- Exercise: The complete set of records should be given again verbatim.

- Material shown:

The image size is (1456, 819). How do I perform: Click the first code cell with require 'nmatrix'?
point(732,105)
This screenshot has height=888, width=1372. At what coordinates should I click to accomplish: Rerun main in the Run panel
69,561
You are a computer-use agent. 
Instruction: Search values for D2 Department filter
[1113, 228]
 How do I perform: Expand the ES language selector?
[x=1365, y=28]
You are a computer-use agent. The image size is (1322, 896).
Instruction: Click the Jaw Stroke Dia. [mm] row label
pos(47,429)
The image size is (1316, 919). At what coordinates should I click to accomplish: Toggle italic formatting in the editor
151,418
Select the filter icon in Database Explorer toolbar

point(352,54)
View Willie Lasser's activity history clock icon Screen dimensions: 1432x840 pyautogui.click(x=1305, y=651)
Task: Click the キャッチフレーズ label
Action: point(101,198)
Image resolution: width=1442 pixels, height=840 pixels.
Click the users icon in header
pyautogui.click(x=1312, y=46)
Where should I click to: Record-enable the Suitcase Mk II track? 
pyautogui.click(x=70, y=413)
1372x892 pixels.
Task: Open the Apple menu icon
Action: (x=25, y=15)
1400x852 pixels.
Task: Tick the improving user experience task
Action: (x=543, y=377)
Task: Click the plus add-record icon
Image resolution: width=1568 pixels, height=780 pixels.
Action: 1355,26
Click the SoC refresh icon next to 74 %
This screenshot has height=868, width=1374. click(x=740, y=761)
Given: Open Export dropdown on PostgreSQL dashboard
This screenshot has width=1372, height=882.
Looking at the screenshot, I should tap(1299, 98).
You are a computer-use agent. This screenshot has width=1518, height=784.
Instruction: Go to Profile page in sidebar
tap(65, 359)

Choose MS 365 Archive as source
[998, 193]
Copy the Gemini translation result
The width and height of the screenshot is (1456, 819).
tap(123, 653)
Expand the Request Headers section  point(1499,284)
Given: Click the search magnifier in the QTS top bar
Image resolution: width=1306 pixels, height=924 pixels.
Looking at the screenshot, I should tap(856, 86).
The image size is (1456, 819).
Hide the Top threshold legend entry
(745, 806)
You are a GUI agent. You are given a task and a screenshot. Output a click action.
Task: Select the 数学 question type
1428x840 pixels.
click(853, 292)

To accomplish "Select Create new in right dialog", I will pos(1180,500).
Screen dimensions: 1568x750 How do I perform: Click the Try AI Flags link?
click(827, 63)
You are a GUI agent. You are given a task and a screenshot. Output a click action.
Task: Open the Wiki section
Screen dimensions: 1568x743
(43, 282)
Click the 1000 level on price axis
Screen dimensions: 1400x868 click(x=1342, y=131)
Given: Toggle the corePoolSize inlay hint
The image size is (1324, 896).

- Response to this task:
The image size is (1456, 819). How do I perform: Click the first code cell with require 'nmatrix'?
point(732,105)
This screenshot has height=888, width=1372. At what coordinates should I click to accomplish: Rerun main in the Run panel
69,561
You are a computer-use agent. 
Instruction: Search values for D2 Department filter
[1113, 228]
 How do I perform: Expand the ES language selector?
[x=1365, y=28]
You are a computer-use agent. The image size is (1322, 896).
Instruction: Click the Jaw Stroke Dia. [mm] row label
pos(47,429)
The image size is (1316, 919). At what coordinates should I click to accomplish: Toggle italic formatting in the editor
151,418
Select the filter icon in Database Explorer toolbar

point(352,54)
View Willie Lasser's activity history clock icon Screen dimensions: 1432x840 pyautogui.click(x=1305, y=651)
Task: Click the キャッチフレーズ label
Action: point(101,198)
Image resolution: width=1442 pixels, height=840 pixels.
Click the users icon in header
pyautogui.click(x=1312, y=46)
Where should I click to: Record-enable the Suitcase Mk II track? 
pyautogui.click(x=70, y=413)
1372x892 pixels.
Task: Open the Apple menu icon
Action: (x=25, y=15)
1400x852 pixels.
Task: Tick the improving user experience task
Action: (x=543, y=377)
Task: Click the plus add-record icon
Image resolution: width=1568 pixels, height=780 pixels.
Action: 1355,26
Click the SoC refresh icon next to 74 %
This screenshot has height=868, width=1374. click(x=740, y=761)
Given: Open Export dropdown on PostgreSQL dashboard
This screenshot has width=1372, height=882.
Looking at the screenshot, I should tap(1299, 98).
You are a computer-use agent. This screenshot has width=1518, height=784.
Instruction: Go to Profile page in sidebar
tap(65, 359)

Choose MS 365 Archive as source
[998, 193]
Copy the Gemini translation result
The width and height of the screenshot is (1456, 819).
tap(123, 653)
Expand the Request Headers section  point(1499,284)
Given: Click the search magnifier in the QTS top bar
Image resolution: width=1306 pixels, height=924 pixels.
Looking at the screenshot, I should tap(856, 86).
The image size is (1456, 819).
Hide the Top threshold legend entry
(745, 806)
You are a GUI agent. You are given a task and a screenshot. Output a click action.
Task: Select the 数学 question type
1428x840 pixels.
click(853, 292)

To accomplish "Select Create new in right dialog", I will pos(1180,500).
Screen dimensions: 1568x750 How do I perform: Click the Try AI Flags link?
click(827, 63)
You are a GUI agent. You are given a task and a screenshot. Output a click action.
Task: Open the Wiki section
Screen dimensions: 1568x743
(43, 282)
Click the 1000 level on price axis
Screen dimensions: 1400x868 click(x=1342, y=131)
Given: Toggle the corePoolSize inlay hint
The image size is (1324, 896).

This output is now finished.